- DATA TO EXAMINE -
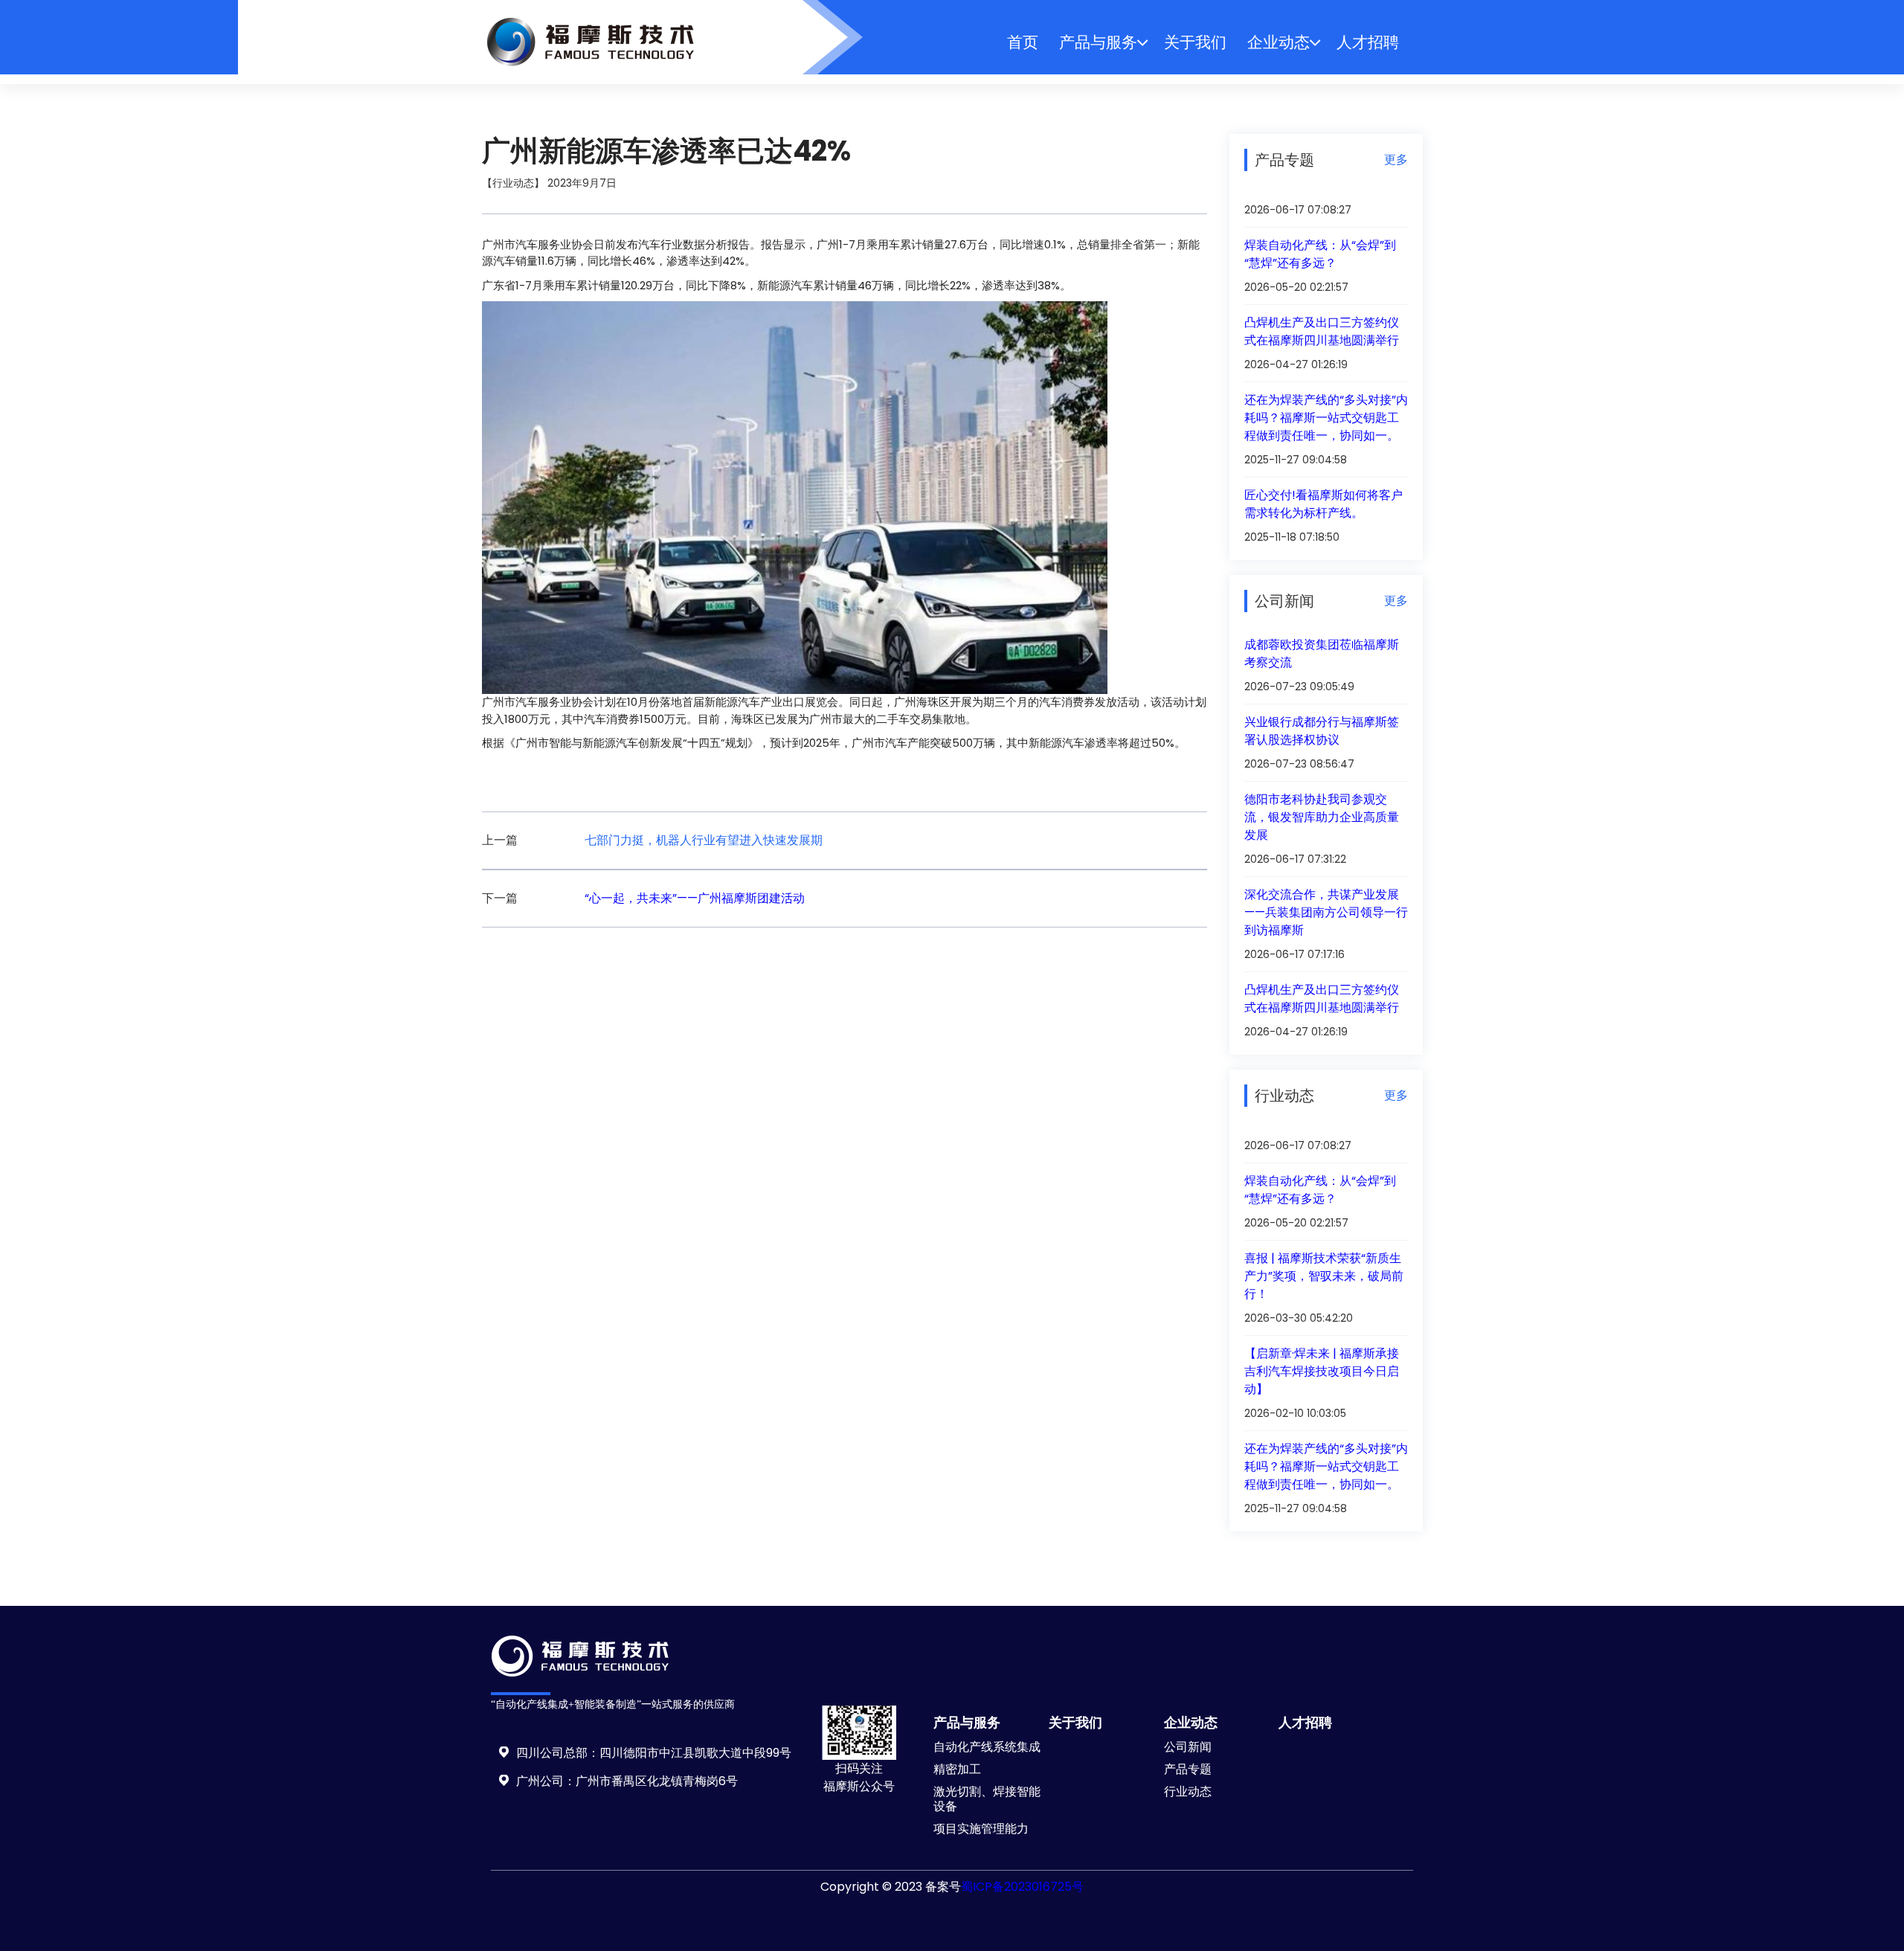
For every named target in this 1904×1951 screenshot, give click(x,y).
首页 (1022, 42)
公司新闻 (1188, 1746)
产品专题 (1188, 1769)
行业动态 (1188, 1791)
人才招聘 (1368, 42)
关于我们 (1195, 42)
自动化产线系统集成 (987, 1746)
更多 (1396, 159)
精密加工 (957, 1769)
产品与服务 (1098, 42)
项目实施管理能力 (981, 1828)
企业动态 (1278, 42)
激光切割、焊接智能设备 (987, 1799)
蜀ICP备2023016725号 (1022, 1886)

- WORK TASK -
All of the lines above should be printed exactly, minus the pictures.

- YOUR RESPONSE -
For every named target in this 1904×1951 screenshot, give click(x,y).
首页 (1022, 42)
公司新闻 (1188, 1746)
产品专题 (1188, 1769)
行业动态 (1188, 1791)
人才招聘 (1368, 42)
关于我们 (1195, 42)
自动化产线系统集成 (987, 1746)
更多 (1396, 159)
精密加工 (957, 1769)
产品与服务 (1098, 42)
项目实施管理能力 (981, 1828)
企业动态 (1278, 42)
激光切割、焊接智能设备 (987, 1799)
蜀ICP备2023016725号 (1022, 1886)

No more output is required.